--- begin EXTRACT PROVIDED ---

Understanding Business Cycle Indicators: Leading, Lagging, Coincident



Key Takeaways


  • Business cycle indicators predict and confirm changes in the economy's direction.
  • Leading, lagging, and coincident indicators help identify economic trends and turning points.
  • The Conference Board publishes a widely followed set of business cycle indicators.
  • BCIs must be used with other data to fully understand economic activity.
  • Historical business cycles often repeat patterns but are unpredictable in their timing.
  • Get personalized, AI-powered answers built on 27+ years of trusted expertise.


What Are Business Cycle Indicators (BCI)?


Business cycle indicators (BCI) are a composite of leading, coincident, and lagging indexes created by the Conference Board to forecast, date, and confirm changes in the direction of the overall economy of a country. They're published monthly and can be used to measure the peaks and troughs of the business cycle.1

Leading indicators predict shifts in the business cycle before they occur. Lagging indicators confirm trends after economic fluctuations have started. Coincident indicators change as the economy changes, tracking real-time economic activity. Business cycles consist of expansion, peak, contraction, and recession stages.



Analyzing Business Cycle Indicators in Economic Forecasting


Economies don't tend to grow at a consistent linear or exponential rate. They experience periods of faster or slower growth as well as occasional episodes of outright decline in economic activity. These quasi-periodic fluctuations of economic activity, such as production and employment, are known as business cycles.2

Past business cycles may show patterns that are likely to be repeated to some degree, but the timing of peaks and troughs in business cycles isn't always predictable. Understanding, anticipating, and overcoming the volatility of these cycles is a major focus of research by economists, public policymakers, and private investors.



Important


There's usually a rise in activity that reaches a high point or peak, followed by a decline in output and employment until the economy reaches a bottom that's referred to as a trough.

One prominent avenue of this research has been the measurement and dating of trends and turning points in economic data and statistics. Numerous sets of indicators have been constructed from this research.



The Evolution of Business Cycle Indicators


Wesley Mitchell and Arthur Burns at the National Bureau of Economic Research (NBER) were responsible for compiling the first set of BCI and using the data to analyze economic boom and bust cycles during the 1930s.3

There were a total of 12 business cycles between 1945 and 2009, according to the NBER.4

The U.S. Department of Commerce began publishing BCI in the 1960s. The task of compiling and publishing the indicators was privatized in 1995, and the Conference Board became responsible for the report.5



Decoding Business Cycle Indicators for Economic Insight


Interpretation of BCI involves much more than simply reading graphs. An economy is too complex to be summarized with just a few statistics. Investors, traders, and corporations must realize that it's unreasonable to believe that any single indicator or even a set of indicators always gives true signals and never fails to foresee a turning point in an economy.

BCIs are constructed by looking at a wide range of government and private sector data that are statistically correlated with or logically related to national macroeconomic performance.



Exploring The Conference Board's Key Economic Indicators


One of the most prominent and intensely watched set of BCIs is published by the Conference Board. It includes composite leading, coincident, and lagging indexes for various national economies.

--- end EXTRACT PROVIDED ---
--- begin MATERIAL ---

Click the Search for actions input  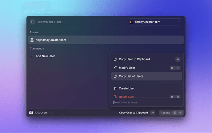[x=146, y=102]
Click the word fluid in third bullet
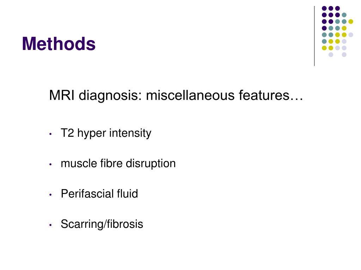The image size is (361, 270). [x=127, y=194]
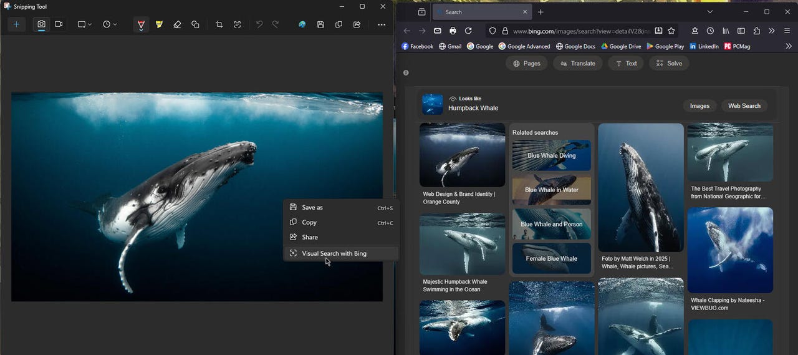This screenshot has height=355, width=798.
Task: Click the Translate button
Action: point(577,64)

--- end MATERIAL ---

_WRITTEN PROBLEM 1:_
Answer these from the article on business cycle indicators:
(a) Who compiled the first set of business cycle indicators?
(b) In what year was the job of compiling and publishing the indicators privatized?
(c) How often are business cycle indicators published?
_WRITTEN PROBLEM 2:_ Reproduce the article on business cycle indicators from "Interpretation of BCI" up to and including "various national economies.".
_WRITTEN PROBLEM 3:_ Write the next part of the article on business cycle indicators, picking up right after its last sentence.

_FINAL RESULT 1:_
(a) Wesley Mitchell and Arthur Burns at the National Bureau of Economic Research (NBER).
(b) 1995.
(c) Monthly.

_FINAL RESULT 2:_
Interpretation of BCI involves much more than simply reading graphs. An economy is too complex to be summarized with just a few statistics. Investors, traders, and corporations must realize that it's unreasonable to believe that any single indicator or even a set of indicators always gives true signals and never fails to foresee a turning point in an economy.

BCIs are constructed by looking at a wide range of government and private sector data that are statistically correlated with or logically related to national macroeconomic performance.



Exploring The Conference Board's Key Economic Indicators


One of the most prominent and intensely watched set of BCIs is published by the Conference Board. It includes composite leading, coincident, and lagging indexes for various national economies.

_FINAL RESULT 3:_
The Role of Leading Indicators in Predicting Economic Trends


Leading indicators measure economic activity in which shifts may predict the onset of a business cycle. Components of the index of leading indicators include average weekly work hours in manufacturing, factory orders for goods, housing permits, and stock prices. Changes in these metrics could signal a shift in the business cycle.

The Conference Board notes that leading indicators receive the most attention because of their strong tendency to shift in advance of a business cycle.6 Other leading indicator components include the index of consumer expectations, average weekly claims for unemployment insurance, and the interest rate spread.7

Leading indicators are most meaningful when they're included as part of a framework that includes coincident and lagging indicators, according to the Conference Board. They help provide the necessary statistical context for understanding the true nature of economic activity.6



Understanding Lagging Indicators as Economic Verifiers


Lagging indicators confirm the trend that leading indicators predict. Lagging indicators shift after an economy has entered a period of fluctuation.8

Components of the index of lagging indicators highlighted by the Conference Board include the average length of unemployment, labor cost per unit of manufacturing output, the average prime rate, the consumer price index (CPI), and commercial lending activity.7



Fast Fact


Various factors of unemployment are components of all three Conference Board business cycle indicators.



Coincident Indicators: Measuring Real-Time Economic Activity


Coincident indicators are aggregate measures of economic activity that shift as a business cycle progresses.6 Examples include the unemployment rate, personal income levels, and industrial production.7



Are There Other Types of Indicators?


The Consumer Price Index weighs the average price of goods and services to measure changes in the cost of living and is a component of the index of lagging indicators. Moving average (MA) is an indicator used in the stock market to identify the direction or trend of a specific stock.



What Is a Business Cycle?


A business cycle is the up-and-down flow of economic activity over a given time. Activity in consumption, employment, investment, and other indicators measures overall economic activity.9



What Are the Stages of a Business Cycle?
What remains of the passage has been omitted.